• _The task_
Convert the material between the lines holding "The image size is (765, 363)." and "pos(168,738)", inclusive, into a JSON list of strings with one string per line, omitting blank lines.

• _Excerpted records_

((

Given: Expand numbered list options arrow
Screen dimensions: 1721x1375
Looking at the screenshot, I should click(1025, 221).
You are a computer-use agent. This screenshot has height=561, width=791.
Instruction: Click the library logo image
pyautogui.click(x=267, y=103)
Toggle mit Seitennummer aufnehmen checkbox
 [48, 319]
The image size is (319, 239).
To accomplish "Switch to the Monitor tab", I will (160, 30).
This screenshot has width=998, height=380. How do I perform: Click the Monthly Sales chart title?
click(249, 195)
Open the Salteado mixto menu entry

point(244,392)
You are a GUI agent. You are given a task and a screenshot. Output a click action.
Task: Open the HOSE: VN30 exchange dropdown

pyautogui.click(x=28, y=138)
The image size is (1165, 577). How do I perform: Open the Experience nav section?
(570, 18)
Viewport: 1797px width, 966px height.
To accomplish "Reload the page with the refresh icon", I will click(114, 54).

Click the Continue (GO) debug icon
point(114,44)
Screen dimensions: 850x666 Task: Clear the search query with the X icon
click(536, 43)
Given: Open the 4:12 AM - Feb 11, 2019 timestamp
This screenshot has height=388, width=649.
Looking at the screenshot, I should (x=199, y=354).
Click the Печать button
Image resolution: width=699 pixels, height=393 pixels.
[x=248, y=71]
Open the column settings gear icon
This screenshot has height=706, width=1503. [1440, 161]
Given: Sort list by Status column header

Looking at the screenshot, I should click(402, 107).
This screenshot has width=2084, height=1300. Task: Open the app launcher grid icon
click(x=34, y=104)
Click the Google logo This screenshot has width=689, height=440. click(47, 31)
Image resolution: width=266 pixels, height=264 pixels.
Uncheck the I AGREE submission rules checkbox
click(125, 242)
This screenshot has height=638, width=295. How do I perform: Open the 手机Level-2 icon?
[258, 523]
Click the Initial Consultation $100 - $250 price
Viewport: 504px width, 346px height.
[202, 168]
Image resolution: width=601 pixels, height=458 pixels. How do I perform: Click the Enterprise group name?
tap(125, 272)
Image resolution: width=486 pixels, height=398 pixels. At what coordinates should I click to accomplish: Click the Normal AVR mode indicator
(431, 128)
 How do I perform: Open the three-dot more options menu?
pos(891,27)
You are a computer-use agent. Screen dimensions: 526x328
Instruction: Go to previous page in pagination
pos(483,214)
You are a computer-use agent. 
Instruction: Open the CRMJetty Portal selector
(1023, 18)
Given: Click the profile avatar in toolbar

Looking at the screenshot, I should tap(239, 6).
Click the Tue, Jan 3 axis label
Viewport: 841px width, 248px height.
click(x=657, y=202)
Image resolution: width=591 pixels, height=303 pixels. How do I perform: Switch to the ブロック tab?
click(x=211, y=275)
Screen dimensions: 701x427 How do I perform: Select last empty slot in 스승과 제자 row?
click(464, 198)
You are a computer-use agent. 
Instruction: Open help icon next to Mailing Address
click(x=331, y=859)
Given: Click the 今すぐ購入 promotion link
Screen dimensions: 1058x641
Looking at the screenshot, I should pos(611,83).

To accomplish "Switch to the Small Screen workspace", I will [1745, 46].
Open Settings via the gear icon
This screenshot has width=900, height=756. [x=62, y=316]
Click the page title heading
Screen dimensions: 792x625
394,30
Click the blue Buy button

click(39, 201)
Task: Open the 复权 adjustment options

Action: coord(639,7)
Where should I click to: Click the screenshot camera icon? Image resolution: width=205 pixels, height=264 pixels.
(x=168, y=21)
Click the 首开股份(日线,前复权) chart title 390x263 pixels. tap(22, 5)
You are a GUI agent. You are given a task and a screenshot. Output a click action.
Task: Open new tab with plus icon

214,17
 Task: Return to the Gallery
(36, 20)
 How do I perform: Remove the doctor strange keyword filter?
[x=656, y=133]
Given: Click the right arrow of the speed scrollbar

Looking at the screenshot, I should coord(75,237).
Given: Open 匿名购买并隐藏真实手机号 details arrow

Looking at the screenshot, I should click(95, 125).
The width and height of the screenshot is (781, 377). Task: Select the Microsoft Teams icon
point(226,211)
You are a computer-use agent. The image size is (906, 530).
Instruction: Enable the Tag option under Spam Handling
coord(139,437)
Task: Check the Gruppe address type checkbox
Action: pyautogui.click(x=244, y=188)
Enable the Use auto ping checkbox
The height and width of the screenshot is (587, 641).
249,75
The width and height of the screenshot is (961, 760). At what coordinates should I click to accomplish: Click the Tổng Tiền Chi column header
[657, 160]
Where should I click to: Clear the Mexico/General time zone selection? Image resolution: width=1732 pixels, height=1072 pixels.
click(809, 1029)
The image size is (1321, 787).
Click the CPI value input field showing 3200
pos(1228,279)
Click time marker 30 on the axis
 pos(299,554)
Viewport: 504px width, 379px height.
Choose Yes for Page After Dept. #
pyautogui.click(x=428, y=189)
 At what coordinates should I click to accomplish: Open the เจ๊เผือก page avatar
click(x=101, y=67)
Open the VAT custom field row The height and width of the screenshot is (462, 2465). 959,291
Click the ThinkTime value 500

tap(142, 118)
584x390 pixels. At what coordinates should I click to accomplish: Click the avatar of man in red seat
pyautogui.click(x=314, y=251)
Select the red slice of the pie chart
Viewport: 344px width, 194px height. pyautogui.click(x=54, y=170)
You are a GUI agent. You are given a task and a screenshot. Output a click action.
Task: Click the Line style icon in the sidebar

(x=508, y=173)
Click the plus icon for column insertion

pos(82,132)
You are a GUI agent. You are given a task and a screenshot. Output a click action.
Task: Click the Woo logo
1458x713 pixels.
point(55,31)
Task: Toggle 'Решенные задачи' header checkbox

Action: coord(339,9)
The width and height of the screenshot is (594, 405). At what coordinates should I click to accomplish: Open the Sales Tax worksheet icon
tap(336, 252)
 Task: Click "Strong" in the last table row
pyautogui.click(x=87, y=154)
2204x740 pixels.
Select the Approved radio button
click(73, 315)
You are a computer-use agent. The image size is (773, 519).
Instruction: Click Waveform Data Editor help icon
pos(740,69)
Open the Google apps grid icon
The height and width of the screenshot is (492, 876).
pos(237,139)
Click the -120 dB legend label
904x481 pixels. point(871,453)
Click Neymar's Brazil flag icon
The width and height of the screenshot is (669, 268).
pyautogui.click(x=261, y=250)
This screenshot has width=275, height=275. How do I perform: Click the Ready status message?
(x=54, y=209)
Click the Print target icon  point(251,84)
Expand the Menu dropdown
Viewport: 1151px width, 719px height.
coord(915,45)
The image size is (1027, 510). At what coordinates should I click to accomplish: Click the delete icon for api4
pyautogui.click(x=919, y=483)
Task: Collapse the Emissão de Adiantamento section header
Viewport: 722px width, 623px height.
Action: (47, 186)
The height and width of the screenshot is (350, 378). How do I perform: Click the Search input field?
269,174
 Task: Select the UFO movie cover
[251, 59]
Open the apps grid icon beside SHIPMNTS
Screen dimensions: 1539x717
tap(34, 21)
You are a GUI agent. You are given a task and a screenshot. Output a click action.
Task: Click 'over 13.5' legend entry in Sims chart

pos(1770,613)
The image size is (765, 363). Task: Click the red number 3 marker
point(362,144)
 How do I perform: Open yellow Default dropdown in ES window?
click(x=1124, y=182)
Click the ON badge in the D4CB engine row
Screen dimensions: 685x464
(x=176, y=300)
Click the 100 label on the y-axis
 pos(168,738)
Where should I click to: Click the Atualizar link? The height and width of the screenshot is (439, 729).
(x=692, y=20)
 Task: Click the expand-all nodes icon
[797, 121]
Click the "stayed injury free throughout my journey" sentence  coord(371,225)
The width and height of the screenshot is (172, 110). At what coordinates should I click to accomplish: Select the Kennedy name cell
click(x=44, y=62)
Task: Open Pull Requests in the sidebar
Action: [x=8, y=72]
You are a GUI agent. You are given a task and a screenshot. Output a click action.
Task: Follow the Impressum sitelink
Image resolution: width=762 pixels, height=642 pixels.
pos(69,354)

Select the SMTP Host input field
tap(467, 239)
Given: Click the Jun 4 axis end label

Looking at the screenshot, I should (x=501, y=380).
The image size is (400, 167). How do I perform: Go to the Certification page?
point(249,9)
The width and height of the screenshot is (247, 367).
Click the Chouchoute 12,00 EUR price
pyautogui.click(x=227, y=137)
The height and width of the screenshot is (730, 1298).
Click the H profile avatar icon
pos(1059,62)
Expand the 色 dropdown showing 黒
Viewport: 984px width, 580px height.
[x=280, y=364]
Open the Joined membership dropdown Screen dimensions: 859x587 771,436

))

• _Answer to the exercise_
[
  "The image size is (765, 363). Task: Click the red number 3 marker",
  "point(362,144)",
  " How do I perform: Open yellow Default dropdown in ES window?",
  "click(x=1124, y=182)",
  "Click the ON badge in the D4CB engine row",
  "Screen dimensions: 685x464",
  "(x=176, y=300)",
  "Click the 100 label on the y-axis",
  " pos(168,738)"
]